**Instructions to follow:** Every line below is to be set down again exactly; any image stays out.

Saved entries
%%
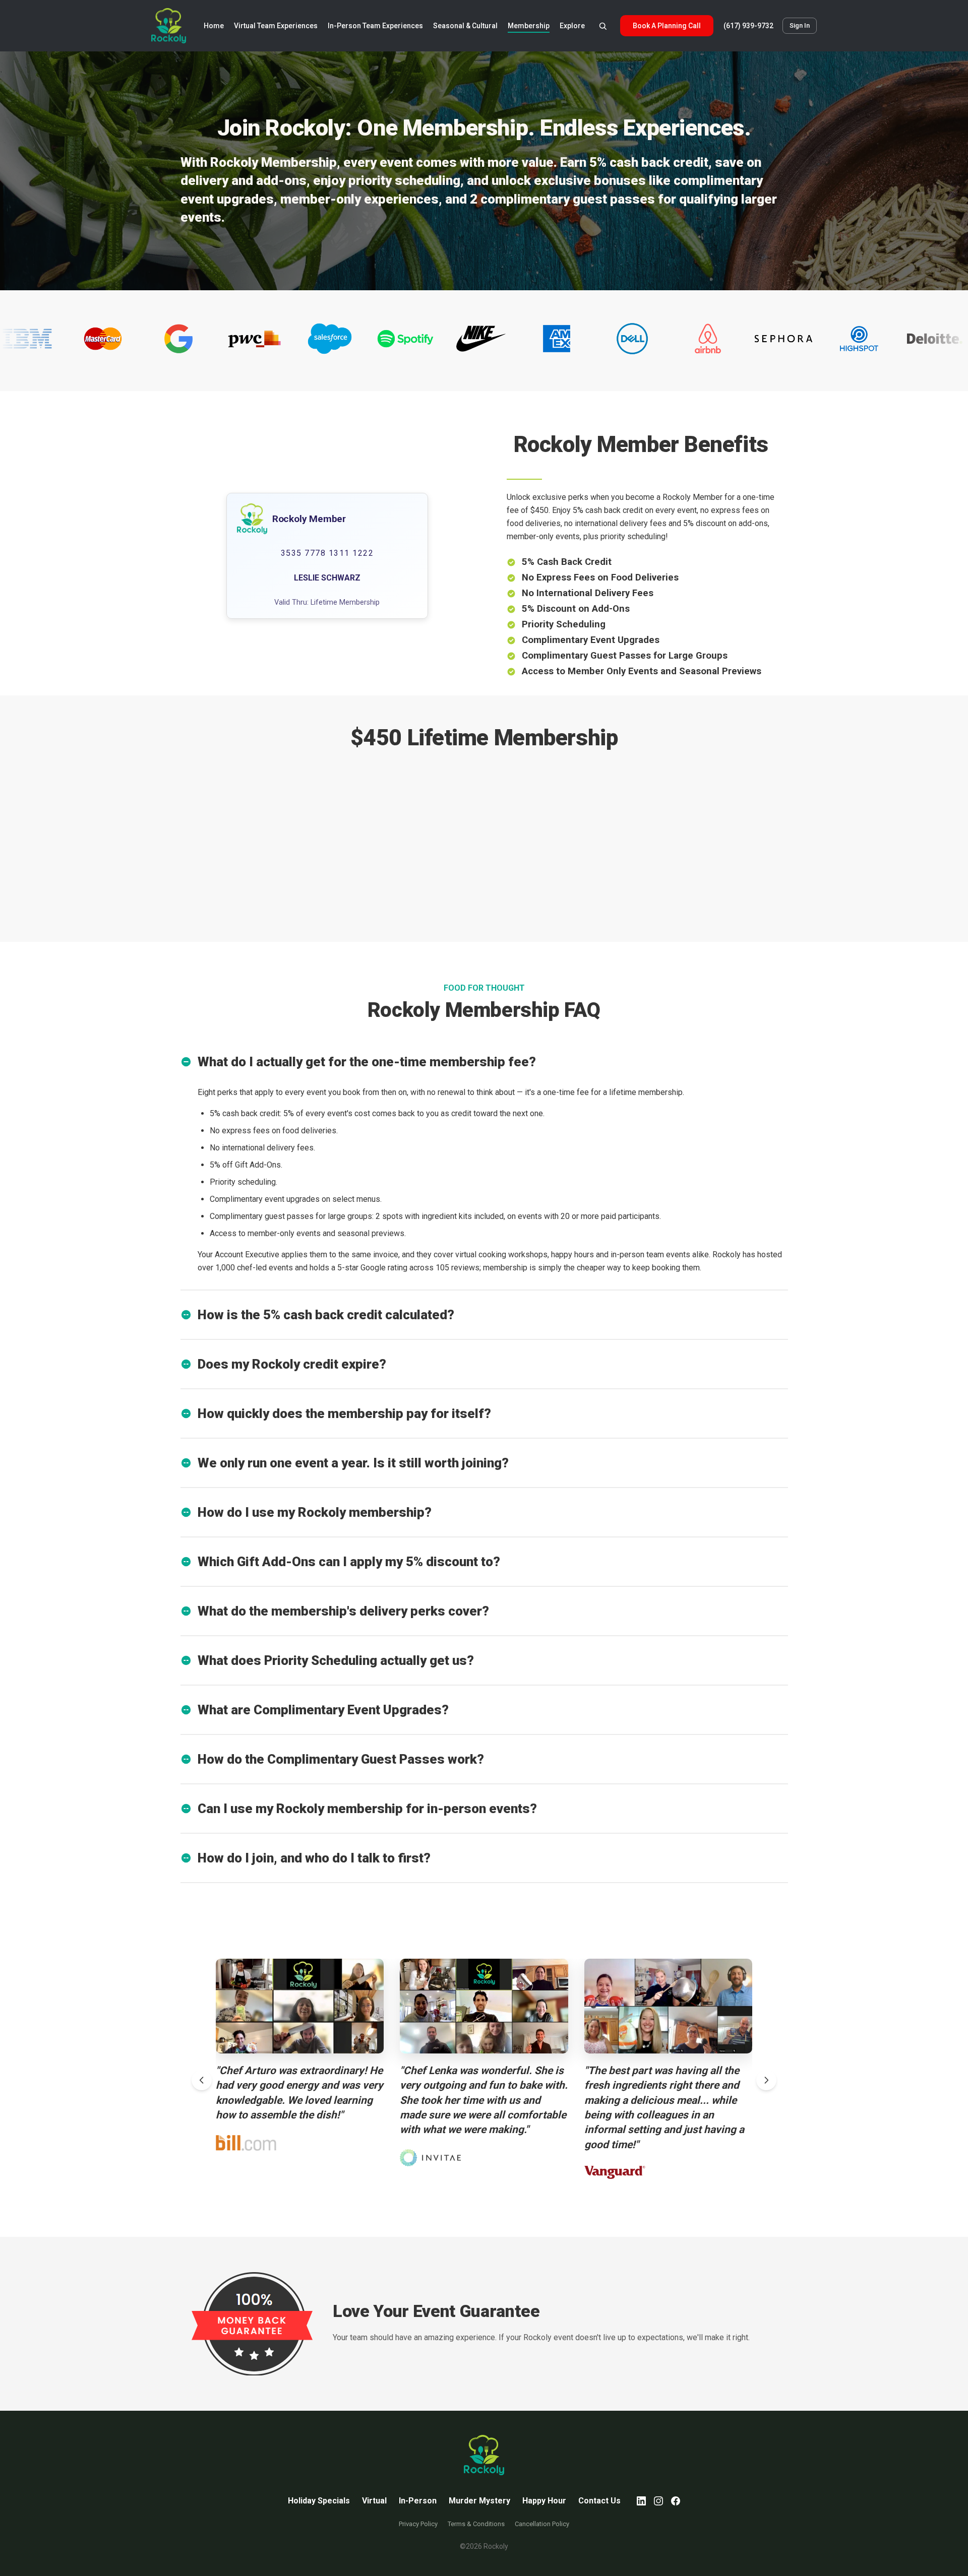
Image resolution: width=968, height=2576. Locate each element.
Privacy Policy (418, 2524)
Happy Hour (544, 2500)
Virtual (374, 2500)
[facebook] (675, 2500)
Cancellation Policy (542, 2524)
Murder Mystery (479, 2500)
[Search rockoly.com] (602, 25)
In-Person (418, 2500)
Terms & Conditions (476, 2524)
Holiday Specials (319, 2500)
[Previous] (202, 2080)
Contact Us (599, 2500)
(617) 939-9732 (748, 26)
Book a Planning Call (667, 26)
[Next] (766, 2080)
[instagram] (658, 2500)
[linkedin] (641, 2500)
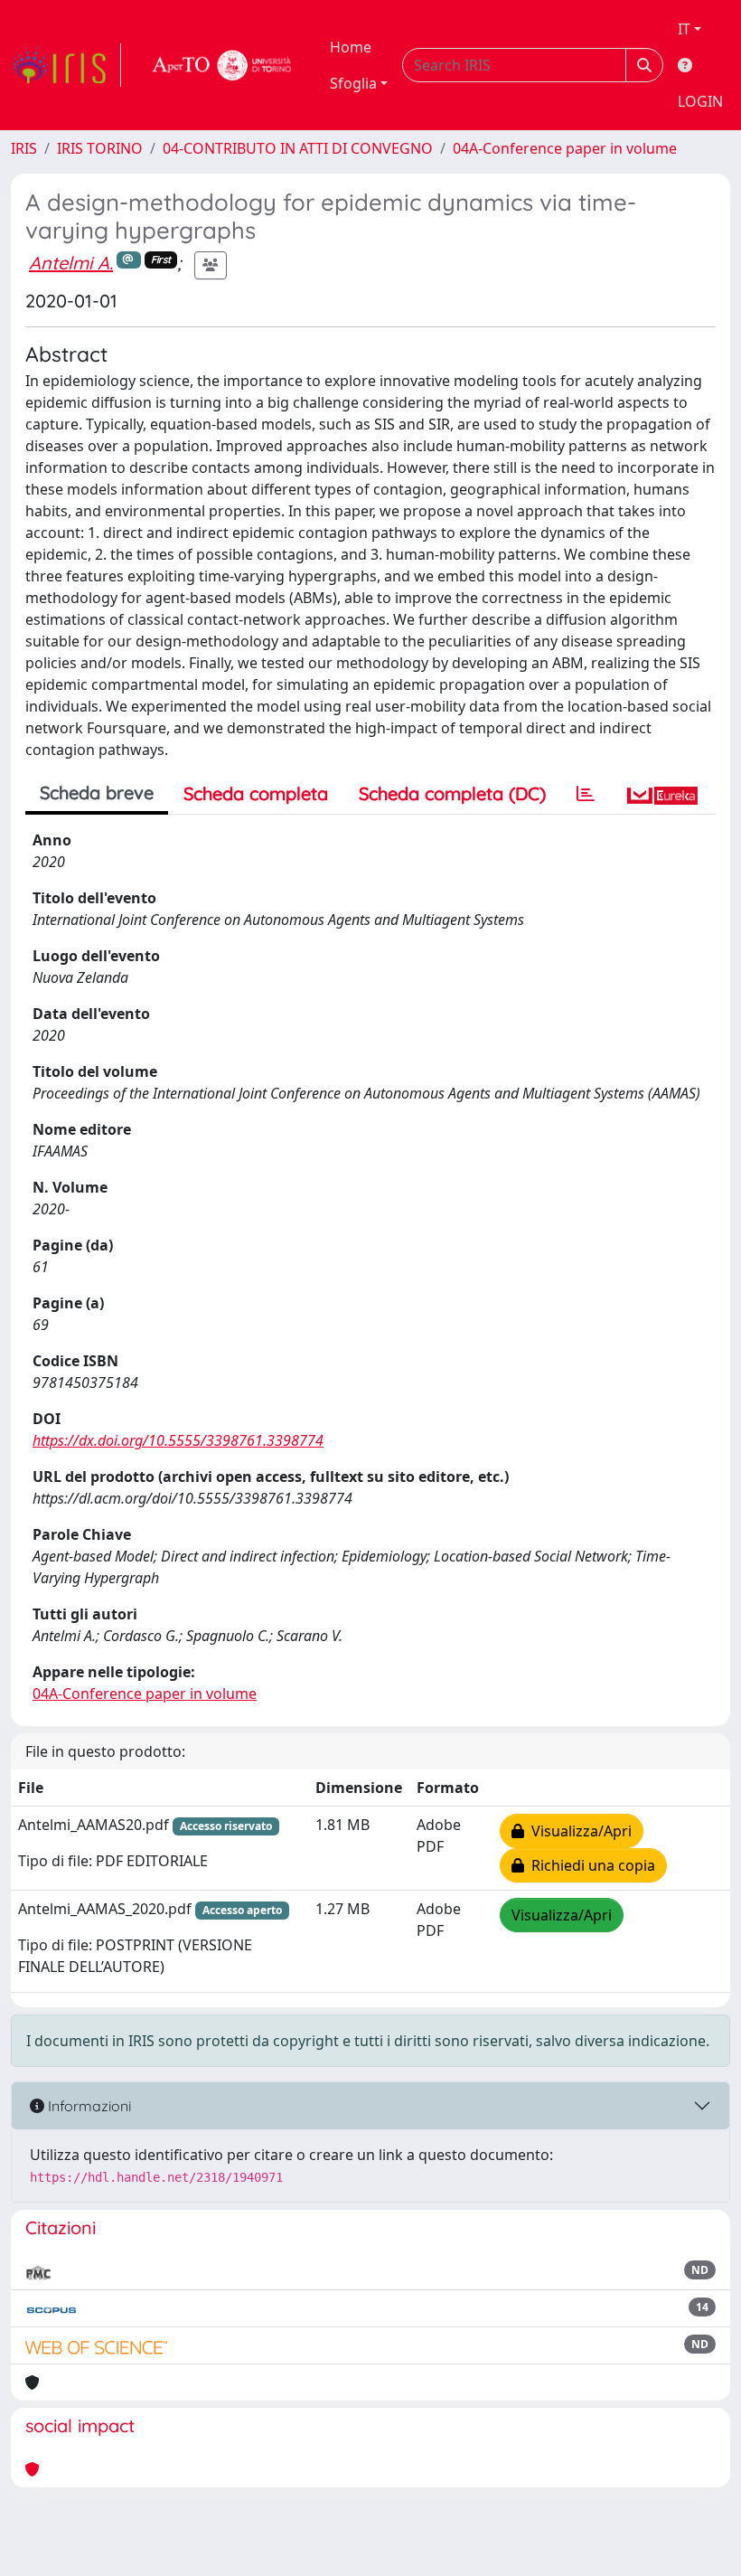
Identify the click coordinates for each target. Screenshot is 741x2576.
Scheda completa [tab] (255, 793)
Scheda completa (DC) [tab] (452, 793)
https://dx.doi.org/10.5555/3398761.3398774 (178, 1440)
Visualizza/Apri (578, 1831)
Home (350, 47)
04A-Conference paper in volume (565, 148)
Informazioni (87, 2106)
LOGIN (700, 101)
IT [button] (684, 29)
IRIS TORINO (100, 148)
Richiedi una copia (589, 1865)
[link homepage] (66, 65)
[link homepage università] (222, 65)
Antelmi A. (71, 262)
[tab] (585, 794)
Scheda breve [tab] (97, 792)
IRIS (24, 148)
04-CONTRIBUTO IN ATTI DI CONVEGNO (298, 148)
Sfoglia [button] (353, 83)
%%
**Solution to this exercise:**
Image resolution: width=968, height=2576. Locate each element.
Privacy Policy (418, 2524)
Happy Hour (544, 2500)
Virtual (374, 2500)
[facebook] (675, 2500)
Cancellation Policy (542, 2524)
Murder Mystery (479, 2500)
[Search rockoly.com] (602, 25)
In-Person (418, 2500)
Terms & Conditions (476, 2524)
Holiday Specials (319, 2500)
[Previous] (202, 2080)
Contact Us (599, 2500)
(617) 939-9732 (748, 26)
Book a Planning Call (667, 26)
[Next] (766, 2080)
[instagram] (658, 2500)
[linkedin] (641, 2500)
Identify the click coordinates for each target. Screenshot is 741x2576.
Scheda completa [tab] (255, 793)
Scheda completa (DC) [tab] (452, 793)
https://dx.doi.org/10.5555/3398761.3398774 (178, 1440)
Visualizza/Apri (578, 1831)
Home (350, 47)
04A-Conference paper in volume (565, 148)
Informazioni (87, 2106)
LOGIN (700, 101)
IT [button] (684, 29)
IRIS TORINO (100, 148)
Richiedi una copia (589, 1865)
[link homepage] (66, 65)
[link homepage università] (222, 65)
Antelmi A. (71, 262)
[tab] (585, 794)
Scheda breve [tab] (97, 792)
IRIS (24, 148)
04-CONTRIBUTO IN ATTI DI CONVEGNO (298, 148)
Sfoglia [button] (353, 83)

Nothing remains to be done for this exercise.